São Paulo (AUN - USP) -O Supremo Tribunal Federal está usando as súmulas vinculantes como um meio de legislar. A afirmação é do professor Alexandre de Moraes, doutor em Direito Constitucional pela Faculdade de Direito da USP. Moraes foi um dos palestrantes do Seminário Internacional de Direito Constitucional que ocorreu recentemente na Faculdade do Largo São Francisco.
Em sua apresentação, o professor abordou a evolução da Jurisdição Constitucional no Brasil, apontando como principal mudança a forma do controle de Constitucionalidade, que passou a ser exercido de forma cada vez mais concentrada pelo STF, e do qual as súmulas são o passo mais recente.
O Controle de Constitucionalidade significa observar se uma lei ou decisão judicial atende ao que a Constituição ordena. Desde a primeira Constituição Republicana, em 1891, ele era feito de forma mais difusa, por todos os órgãos do Judiciário. No entanto, esse instrumento jurídico, que veio importado da constituição norte-americana, nunca teve muita eficácia em nosso país porque, entre outros aspectos, a parcela da população que tem acesso ao judiciário sempre foi muito baixa. “Poucos são aqueles que historicamente tiveram a efetividade dos seus direitos constitucionais (assegurada)”.
Segundo Moraes, a Constituição de 88 optou por um controle mais centrado da Constituição, oferecendo inclusive mais formas de se chegar ao STF, órgão responsabilizado por fazer esse controle. Como conseqüência, em pouco tempo quase tudo passou a ser assunto do Judiciário. Várias questões nacionais de grande repercussão começaram a passar pelo Supremo, desde medidas provisórias e planos econômicos e até o aborto de anencéfalos.
Súmulas genéricas
As súmulas vinculantes são o último capítulo desse processo de centralização. Para o professor, no entanto, o fato do STF poder emitir súmulas com base na interpretação da Constituição abre caminho para que os ministros façam papel de legisladores.
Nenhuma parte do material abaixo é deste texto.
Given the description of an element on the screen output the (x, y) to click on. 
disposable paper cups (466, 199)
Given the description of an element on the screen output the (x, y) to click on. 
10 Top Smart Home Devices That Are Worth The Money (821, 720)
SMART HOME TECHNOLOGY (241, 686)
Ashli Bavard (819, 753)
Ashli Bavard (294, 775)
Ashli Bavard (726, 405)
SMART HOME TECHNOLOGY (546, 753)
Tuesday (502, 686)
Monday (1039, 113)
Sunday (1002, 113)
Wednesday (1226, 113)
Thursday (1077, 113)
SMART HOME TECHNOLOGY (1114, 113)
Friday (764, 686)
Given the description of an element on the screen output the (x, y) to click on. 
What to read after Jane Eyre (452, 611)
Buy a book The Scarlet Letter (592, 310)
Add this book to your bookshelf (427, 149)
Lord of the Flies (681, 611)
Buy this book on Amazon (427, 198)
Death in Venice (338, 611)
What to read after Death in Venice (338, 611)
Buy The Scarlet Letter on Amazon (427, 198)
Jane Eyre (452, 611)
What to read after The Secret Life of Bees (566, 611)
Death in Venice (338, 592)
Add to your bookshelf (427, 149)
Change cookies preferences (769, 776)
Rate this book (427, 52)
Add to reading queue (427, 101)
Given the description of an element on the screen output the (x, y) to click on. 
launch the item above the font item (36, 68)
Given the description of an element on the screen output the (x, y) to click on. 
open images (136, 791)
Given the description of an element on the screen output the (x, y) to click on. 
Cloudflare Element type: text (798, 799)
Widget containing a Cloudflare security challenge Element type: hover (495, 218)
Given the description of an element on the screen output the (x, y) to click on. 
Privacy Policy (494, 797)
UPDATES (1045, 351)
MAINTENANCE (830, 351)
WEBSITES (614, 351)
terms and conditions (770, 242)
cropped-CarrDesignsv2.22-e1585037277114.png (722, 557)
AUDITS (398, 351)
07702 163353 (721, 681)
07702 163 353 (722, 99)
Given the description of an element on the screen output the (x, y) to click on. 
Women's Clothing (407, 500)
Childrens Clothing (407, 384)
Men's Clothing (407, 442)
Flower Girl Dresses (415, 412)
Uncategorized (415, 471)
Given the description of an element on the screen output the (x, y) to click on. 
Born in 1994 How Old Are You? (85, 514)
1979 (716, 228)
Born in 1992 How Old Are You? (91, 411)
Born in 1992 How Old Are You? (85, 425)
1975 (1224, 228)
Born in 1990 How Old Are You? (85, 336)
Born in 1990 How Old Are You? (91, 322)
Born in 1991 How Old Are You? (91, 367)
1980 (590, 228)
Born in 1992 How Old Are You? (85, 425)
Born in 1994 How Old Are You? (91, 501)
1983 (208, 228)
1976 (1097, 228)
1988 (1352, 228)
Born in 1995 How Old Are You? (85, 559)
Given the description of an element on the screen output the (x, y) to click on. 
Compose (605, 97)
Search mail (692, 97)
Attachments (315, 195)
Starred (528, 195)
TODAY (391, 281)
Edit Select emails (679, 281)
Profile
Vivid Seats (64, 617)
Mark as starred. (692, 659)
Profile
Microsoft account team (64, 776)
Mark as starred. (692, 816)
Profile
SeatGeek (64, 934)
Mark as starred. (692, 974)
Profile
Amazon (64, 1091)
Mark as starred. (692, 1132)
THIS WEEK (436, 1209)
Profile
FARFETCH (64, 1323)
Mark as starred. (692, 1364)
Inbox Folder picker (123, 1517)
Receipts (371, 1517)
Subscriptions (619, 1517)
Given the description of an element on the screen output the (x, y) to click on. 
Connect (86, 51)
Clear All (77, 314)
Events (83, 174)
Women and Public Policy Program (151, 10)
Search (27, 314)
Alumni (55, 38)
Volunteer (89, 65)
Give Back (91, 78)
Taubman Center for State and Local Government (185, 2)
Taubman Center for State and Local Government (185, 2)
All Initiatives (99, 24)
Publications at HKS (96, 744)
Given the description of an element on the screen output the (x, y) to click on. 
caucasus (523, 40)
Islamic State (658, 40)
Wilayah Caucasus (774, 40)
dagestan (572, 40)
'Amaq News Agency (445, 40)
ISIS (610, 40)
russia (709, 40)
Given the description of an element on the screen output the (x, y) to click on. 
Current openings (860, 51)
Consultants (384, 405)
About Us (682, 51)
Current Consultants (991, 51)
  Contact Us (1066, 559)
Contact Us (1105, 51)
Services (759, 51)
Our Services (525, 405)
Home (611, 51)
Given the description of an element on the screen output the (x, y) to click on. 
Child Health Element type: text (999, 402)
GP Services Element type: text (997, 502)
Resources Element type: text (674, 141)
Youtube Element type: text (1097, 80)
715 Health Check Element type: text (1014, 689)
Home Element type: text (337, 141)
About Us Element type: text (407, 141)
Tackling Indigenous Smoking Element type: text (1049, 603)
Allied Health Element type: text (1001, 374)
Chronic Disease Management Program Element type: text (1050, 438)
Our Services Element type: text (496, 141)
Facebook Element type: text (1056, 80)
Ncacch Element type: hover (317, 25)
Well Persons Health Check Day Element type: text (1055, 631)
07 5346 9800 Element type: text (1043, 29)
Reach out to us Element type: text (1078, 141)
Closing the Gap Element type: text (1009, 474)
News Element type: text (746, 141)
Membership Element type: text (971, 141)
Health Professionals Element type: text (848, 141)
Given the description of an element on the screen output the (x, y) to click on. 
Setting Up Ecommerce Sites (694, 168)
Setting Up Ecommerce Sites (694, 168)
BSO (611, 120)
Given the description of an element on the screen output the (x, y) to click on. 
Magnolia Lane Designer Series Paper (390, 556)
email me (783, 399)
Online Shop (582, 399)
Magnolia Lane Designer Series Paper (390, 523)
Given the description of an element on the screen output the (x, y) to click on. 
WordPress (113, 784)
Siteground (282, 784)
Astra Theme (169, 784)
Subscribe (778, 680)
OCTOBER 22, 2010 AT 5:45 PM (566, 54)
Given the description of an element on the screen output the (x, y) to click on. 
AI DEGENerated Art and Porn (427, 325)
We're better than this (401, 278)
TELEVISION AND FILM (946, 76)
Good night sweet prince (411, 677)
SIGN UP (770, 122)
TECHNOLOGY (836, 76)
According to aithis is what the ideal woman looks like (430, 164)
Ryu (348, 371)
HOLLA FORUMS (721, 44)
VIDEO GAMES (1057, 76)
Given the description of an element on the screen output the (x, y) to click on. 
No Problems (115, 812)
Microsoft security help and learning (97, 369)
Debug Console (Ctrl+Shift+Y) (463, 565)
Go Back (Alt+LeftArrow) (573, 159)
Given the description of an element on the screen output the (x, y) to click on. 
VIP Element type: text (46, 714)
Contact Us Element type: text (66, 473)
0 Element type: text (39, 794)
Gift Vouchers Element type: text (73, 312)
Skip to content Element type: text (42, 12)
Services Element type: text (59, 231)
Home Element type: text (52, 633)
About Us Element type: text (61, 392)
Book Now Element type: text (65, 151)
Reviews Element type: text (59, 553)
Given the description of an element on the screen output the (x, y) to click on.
Isso porque a criação de uma súmula deveria significar que inúmeros casos parecidos já foram amplamente discutidos e tiveram o mesmo julgamento. Mas esse pequeno detalhe (baseamento na interpretação) está permitindo que a mais alta corte do país emita súmulas muito genéricas, que não abarcam somente os casos precedentes já julgados, mas também aqueles em que houve pouca ou nenhuma discussão.
Ele dá como exemplo dois casos muito divulgados na mídia: a súmula das algemas e a do nepotismo. No caso da súmula das algemas, o Supremo considerou somente três antecedentes para emitir uma súmula extremamente genérica. Moraes ainda chama atenção para o fato de que e o texto é praticamente idêntico ao da alteração do código de processo penal atual, prova de que o STF já estaria legislando de fato.
Com a súmula que cuida do nepotismo, a situação é semelhante. Só que, ao emitir uma súmula muito genérica, o STF permitiu que os senadores achassem brechas no texto que os dispensavam de demitir seus parentes em casos específicos. O problema, “Mas, para especificar a súmula, seria preciso criar outra súmula”.
O professor Moraes diz que o próximo passo da Jurisdição Constitucional será arranjar métodos de limitar ou racionalizar a edição das súmulas. Isso porque, além de dar possibilidade de o Judiciário fazer o que não é seu papel, elas são muito difíceis de anular. “Para declarar inconstitucional uma lei aprovada pelo congresso, são necessários seis dos 11 votos dos ministros do STF. Agora, para suprimir uma súmula que foi editada pelo próprio Supremo, são necessários oito votos em 11, um número altíssimo e que torna a anulação quase impossível”.